Each time we call the limiter, we check to see if enough time has passed for 1 or more drips. If the bucket is full, we return the amount of time until the next drip.

Testing and Use

Of course I wrote some basic tests for the limiter but I wanted to take it further and implement a Rack-based limiter middleware. Here it is:

class LeakyLimiter
  def initialize(app)
    @app = app
  end

  def call(env)
    remote_ip = env["REMOTE_ADDR"].tr(':', '_')
    begin
      limiter = Sidekiq::Limiter.leaky("ip-#{remote_ip}", 10, 10, wait_timeout: 0)
      limiter.within_limit do
        @app.call(env)
      end
    rescue Sidekiq::Limiter::OverLimit => ex
      [429, {
        "Content-Type" => "text/plain",
        "X-Rate-Limited-For" => ex.limiter.next_drip.to_s,
      }, ["Rate limited"]]
    end
  end
end

Note that this uses dynamic limiters, it creates a limiter for every single IP address that hits the webapp. For each IP address, we allow 10 calls every 10 seconds. If the IP has made more than 10 calls, the limiter will raise OverLimit and we’ll return them an HTTP 429 status code along with a header that indicates when the next drip happens (the drip is when the next call will succeed). Here it is in action:

[...eight previous calls snipped...]

> curl -i http://localhost:9292/api
HTTP/1.1 200 OK
Content-Length: 11

Hello world
> curl -i http://localhost:9292/api
HTTP/1.1 200 OK
Content-Length: 11

Hello world
> curl -i http://localhost:9292/api
HTTP/1.1 429 Too Many Requests
Content-Type: text/plain
X-Rate-Limited-For: 0.77912330627441
Content-Length: 12

Rate limited
> curl -i http://localhost:9292/api
HTTP/1.1 429 Too Many Requests
Content-Type: text/plain
X-Rate-Limited-For: 0.54235911369324
Content-Length: 12

Rate limited

This sample usage revealed an implementation detail that I decided to optimize: every request was making two round trips to Redis, one to create the limiter in Redis and one to check the rate limit. I refactored the code to remove the need to call Redis on creation; this will makes dynamic usecases like this example much faster. Every Rack request now requires only one call to Redis.

Benchmarks

Nothing is guaranteed in code until you have benchmarks to prove it, right? I wrote a simple benchmark to test the three styles of time-based limiters: leaky vs window vs bucket. It shows that the new leaky limiter is twice as fast as the other two in this benchmark. This makes perfect sense if you consider that the bucket and window limiters suffer from the same issue explained above: they call Redis on new and within_limit so they make twice as many network round trips as leaky.

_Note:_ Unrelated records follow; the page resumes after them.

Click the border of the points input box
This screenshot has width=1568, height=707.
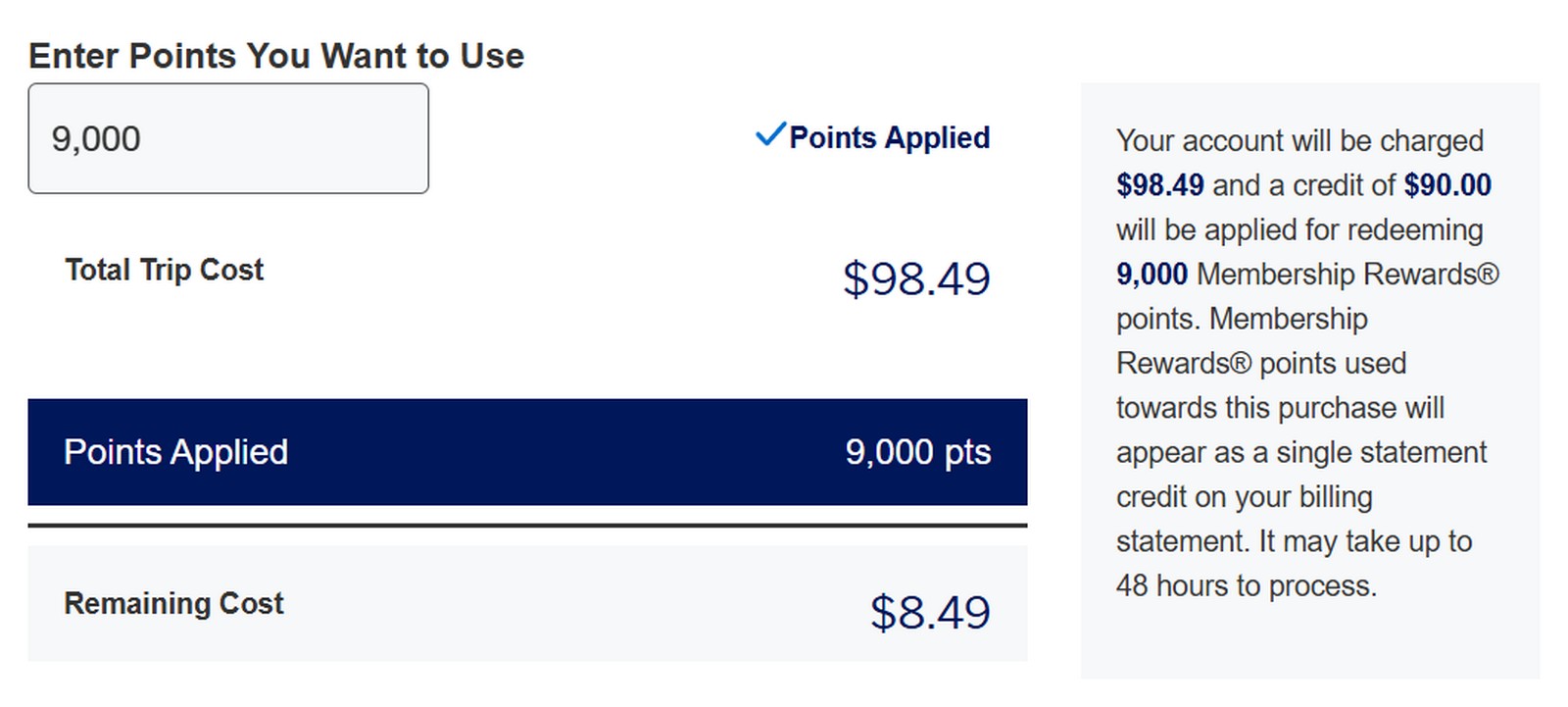pyautogui.click(x=228, y=87)
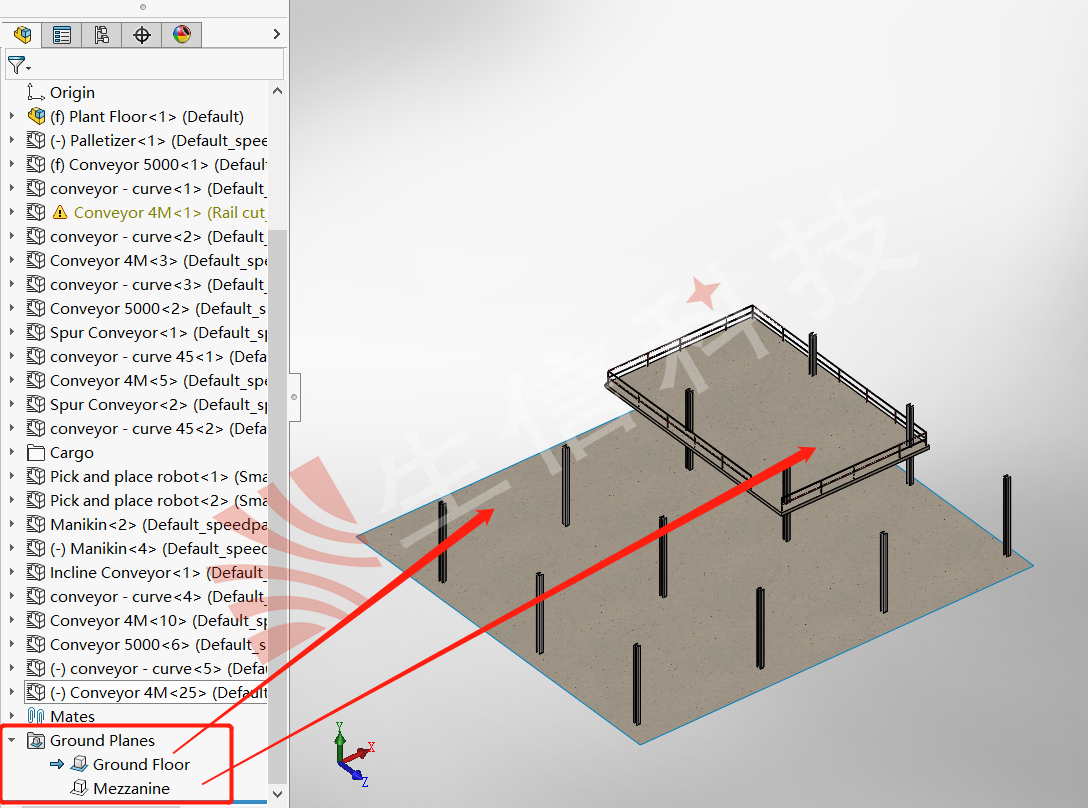Select the Cargo folder

(x=71, y=453)
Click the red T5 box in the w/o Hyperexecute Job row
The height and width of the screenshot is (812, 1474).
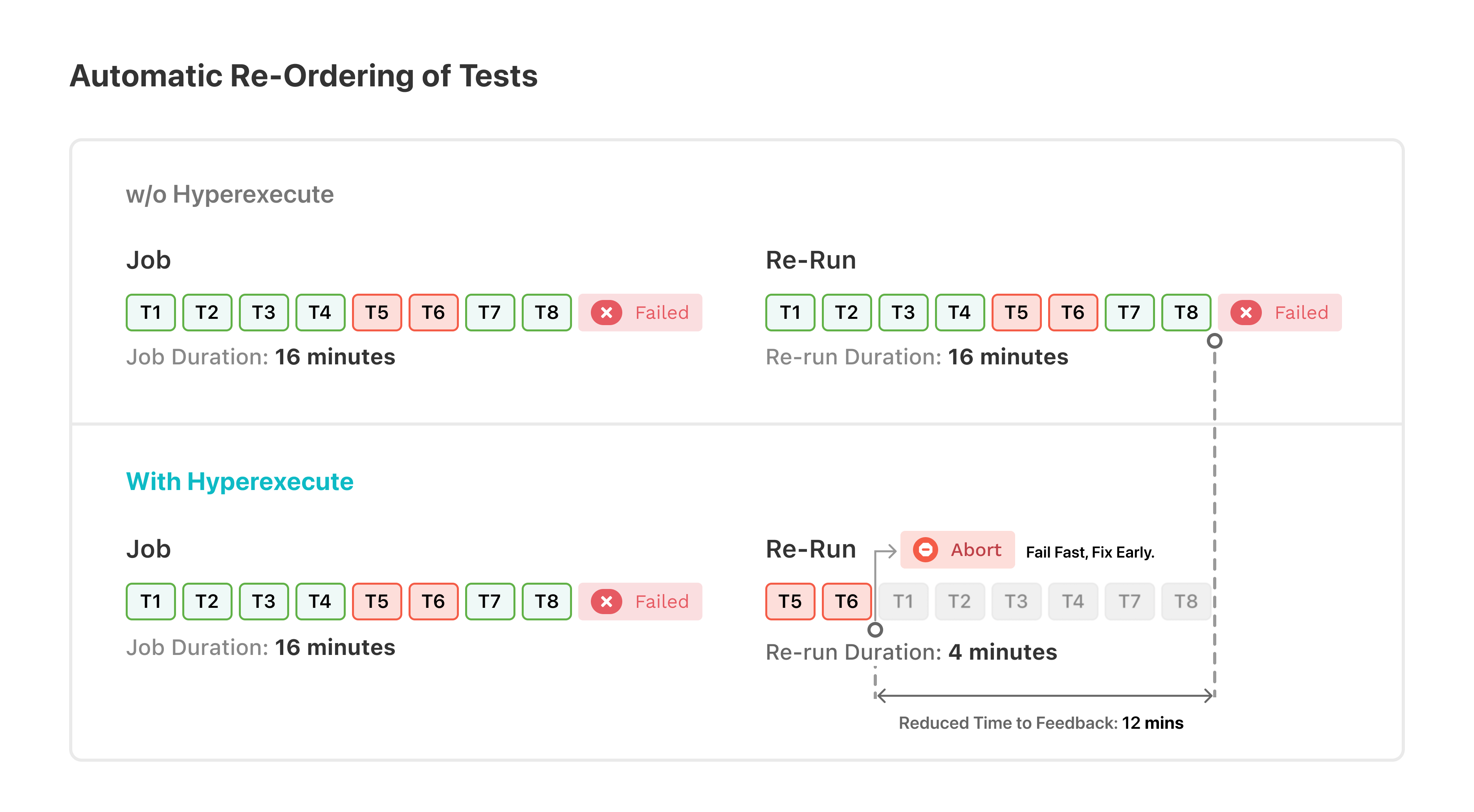click(x=376, y=313)
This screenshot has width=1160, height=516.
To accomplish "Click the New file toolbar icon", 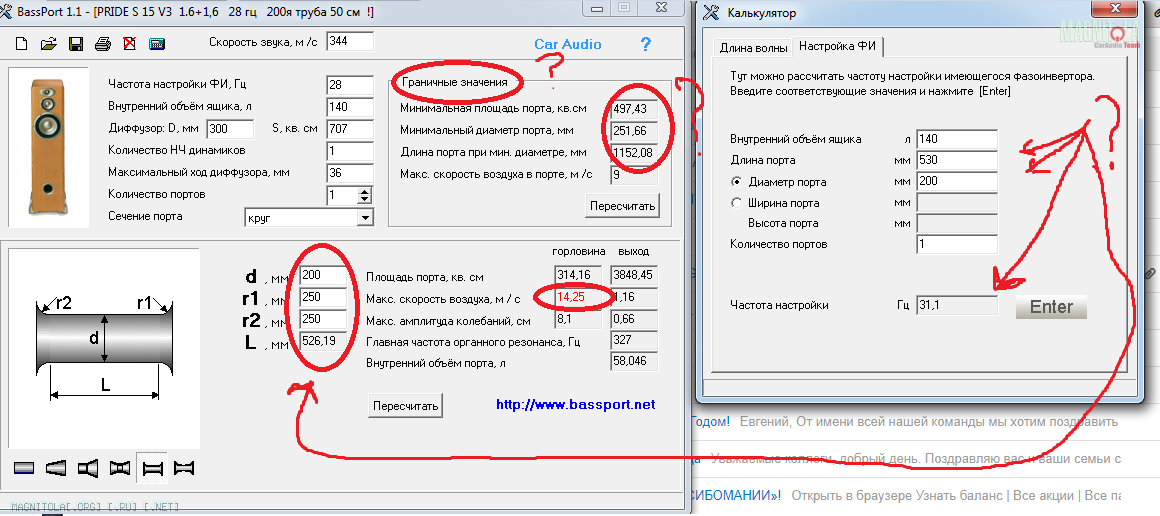I will (x=22, y=44).
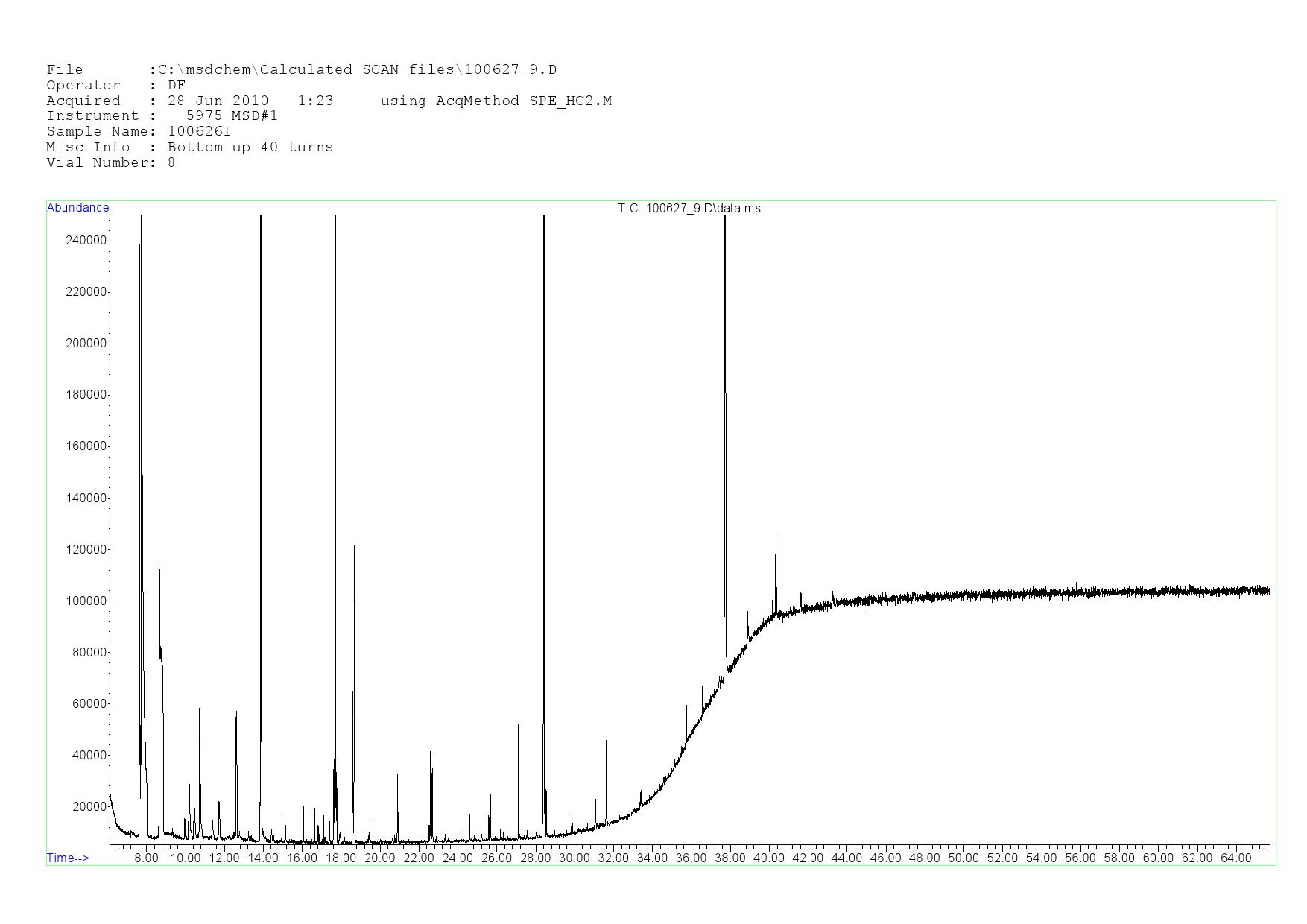
Task: Click the Instrument 5975 MSD#1 line
Action: (162, 116)
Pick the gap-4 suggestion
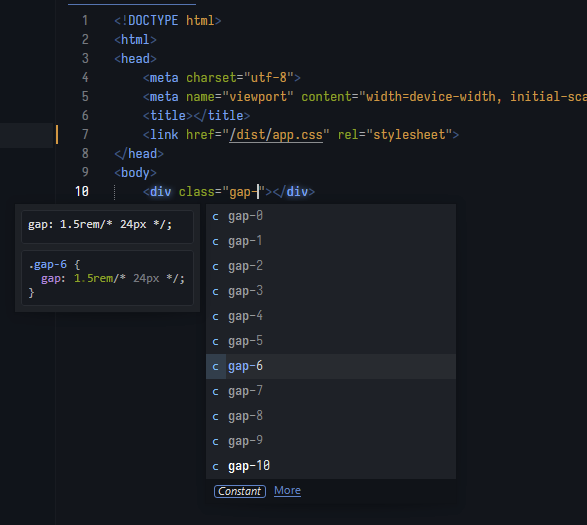Screen dimensions: 587x525 (x=331, y=316)
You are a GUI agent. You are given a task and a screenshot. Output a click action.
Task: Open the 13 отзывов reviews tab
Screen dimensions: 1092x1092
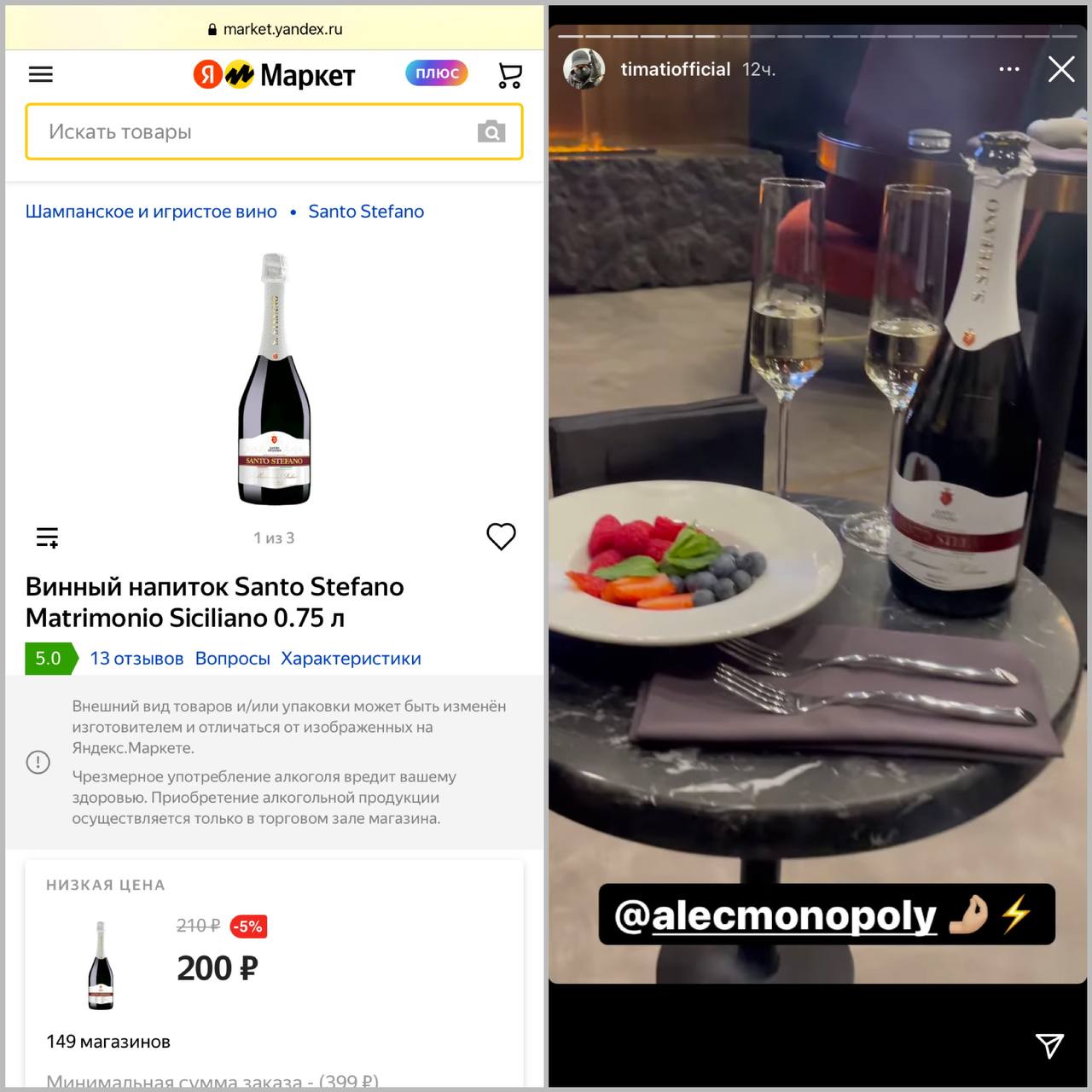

                                     user     system      total        real
leaky                            0.705626   0.155107   0.860733 (  1.225562)
bucket                           1.651114   0.418390   2.069504 (  2.331178)
window                           2.140379   0.590244   2.730623 (  2.929512)

Conclusion

Writing this new feature was surprisingly fun and inspiring. The work spanned the entire engineering lifecycle:

Research and understand an algorithm.
Implement.
Write tests, write benchmarks, write new usecase.
Optimize based on that feedback.
Write blog post and release.

I’ve uploaded the source code for the Rack example limiter and benchmark. If you’re a Sidekiq Enterprise customer, run bundle up sidekiq-ent to pull in v2.2.0 or greater to try out the new leaky bucket limiter. Open an issue if you have any questions or problems with it.